6 de julio de 2007

Los ancianos


Tenía los ojos ajados por el paso de los años; la piel que cubría sus órganos era rugosa y seca a la vez, aunque se adivinaba, bajo ésta, una mente despierta. Su pelo se veía cano, y sus escasos movimientos aún mantenían cierta gracia, afabilidad y benevolencia. Tenía una cara en la que se podía confiar”.
Esta descripción sirve para multitud de personas mayores -la misma para todas- que parecieran sacadas de una misma horma física y psicológica, y que he visto sentadas en los poyetes de sus casas, en los zaguanes, en sillas de madera raídas, en banzos o quijeros de caminos de diversos lugares y países.
Cuando vi a aquella anciana señora sentarse delante de mí, viajero solitario, en una de las sillas que rodeaban mi mesa, donde mantenía aún una cerveza fría, enseguida pensé que era una más de las muchas personas que atienden a esa misma descripción.
Y era verdad.
El por qué se sentó delante de mí y me habló sin parar en malgache (idioma de Madagascar), ni siquiera en su segunda lengua, el francés, que al menos hubiera entendido algo, fue y es para mí un misterio.
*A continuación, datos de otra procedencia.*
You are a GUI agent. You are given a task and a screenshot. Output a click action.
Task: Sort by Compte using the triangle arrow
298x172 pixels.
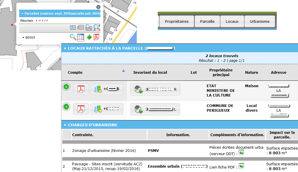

La saqué una fotografía (ver), la invité a un trago que no aceptó, la escuché durante largo rato sin entender ni “papa”, y cuando creí oportuno me fui dejándola satisfecha, feliz, tranquila y -creo yo- pensando “estos blancos ¡qué raros son!”.

2 comentarios:

CONQUENSE dijo...

"Seco", me dejas perplejo, una cosa es que seas un depredador seleccionador y otra es que en tus viajes dentro de tus actividades una sea la de dejar satisfechas, felices, tranquilas....a las ancianitas del lugar; ¡degenerado¡.
No seas tan cursi y utiliza palabras para que el populacho las entendamos, ¿Qué es eso de banzo y quijero?, ¡Y NO QUIERO ABRIR EL DICCIONARIO¡.

Anita dijo...

Las personas mayores me parecen tan entrañables... saben un montón y a veces no escuchamos lo que nos quieren contar.
En cada viaje hemos conocido a alguna, como en Perú que conocimos a Sabina y nos contó un poco de su vida y nos dió mucha ternura.